Por todo eso y muchas cosas más -como reza el bolero-, Alfredo Pérez Rubalcaba ha sacado al dóberman de la perrera socialista, y no precisamente con el ánimo de que reparta lengüetazos. De ahí la toma ayer de la sede del Gobierno de la Región de Murcia y de la Consejería de Sanidad para buscar papeles con los que incriminar a un alcalde y a varios funcionarios presuntamente vinculados a una trama de corrupción urbanística. Rubalcaba no necesitaba que todo un convoy de agentes de la Guardia Civil viajara de Madrid a Murcia para entrar a saco en el Palacio de San Esteban o en el Departamento de Sanidad. Bastaba con que hubiera utilizado el procedimiento ordinario para estos casos, es decir, solicitar a Presidencia y a Sanidad la documentación que buscaban. Y punto. Pero no, se necesitaban unas cuantas alharacas, un poco de ruido, unos cuantos uniformes de color verde y los medios de comunicación apostados a las entradas y salidas de esas sedes gubernamentales. Posteriormente vendría el informativo de TVE, un poco de salsa con una noticia insustancial de Camps y la puesta en escena ya estaba completada. ¿Cuántas más escenitas de éstas nos esperan de aquí al 20-N?. Porque, digámoslo con claridad, hasta el fiscal jefe de Murcia, Manuel López Bernal, parece haberse sentido ofendido por el «puenteo» que le han hecho, aunque le avisaran con horas de antelación. Porque, digámoslo con claridad, esa operación a bombo y platillo se podría haber llevado a cabo en agosto, o en septiembre, no a un mes escaso de las elecciones generales.

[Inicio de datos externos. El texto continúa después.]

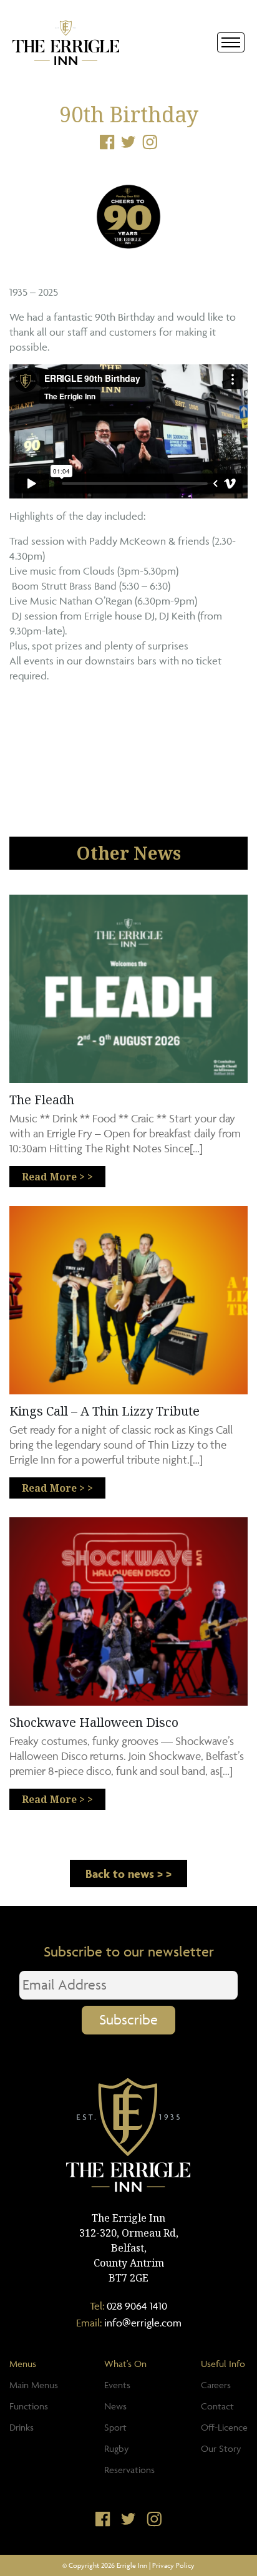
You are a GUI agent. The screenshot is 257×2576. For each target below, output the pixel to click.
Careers (216, 2385)
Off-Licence (224, 2427)
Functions (28, 2406)
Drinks (21, 2427)
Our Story (221, 2448)
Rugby (116, 2448)
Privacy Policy (173, 2565)
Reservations (129, 2470)
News (115, 2406)
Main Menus (33, 2385)
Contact (217, 2406)
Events (117, 2385)
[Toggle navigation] (231, 42)
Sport (115, 2427)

Alfredo Pérez en estado puro. No hay más que ver con detenimiento la imagen de alegría que irradian los dos dirigentes socialistas (Rubalcaba-Chacón) en la fotografía que ilustra este texto. Será por aquello que dicen de que la familia que se pelea unida permanece unida hasta que se produce el asesinato. Y para ver las cosas desde todos los prismas y desde todas las aristas posibles no hay más que ver el sepulcral silencio que guardaron ayer los socialistas, tan habituados ellos a saltar a la yugular del adversario por un quítame aquí. Es más, no sólo silencio sepulcral, sino respeto a la presunción de inocencia. ¡Sin duda, les está pasando algo! ¿Bueno?, pero algo al fin y al cabo. Tal vez tenga que ver en ello que nadie de la administración regional esté involucrado en un asunto que sólo afecta a una trama de funcionarios y poco más.
Por lo que hace a la operación de la Guardia Civil nada que objetar. A la Justicia se le debe dejar hacer su trabajo, respetando todos los preceptos que marcan nuestras leyes, respetando la inocencia del acusado hasta que no se demuestre lo contrario, con el objetivo final, qué es lo que cuenta, de que se imparta justicia y se imponga el imperio de la ley. El resto son zarandajas, excusas de mal pagador o estar en campaña electoral, que es de lo que nos ha advertido Rubalcaba con esta operación de mascletá fallera.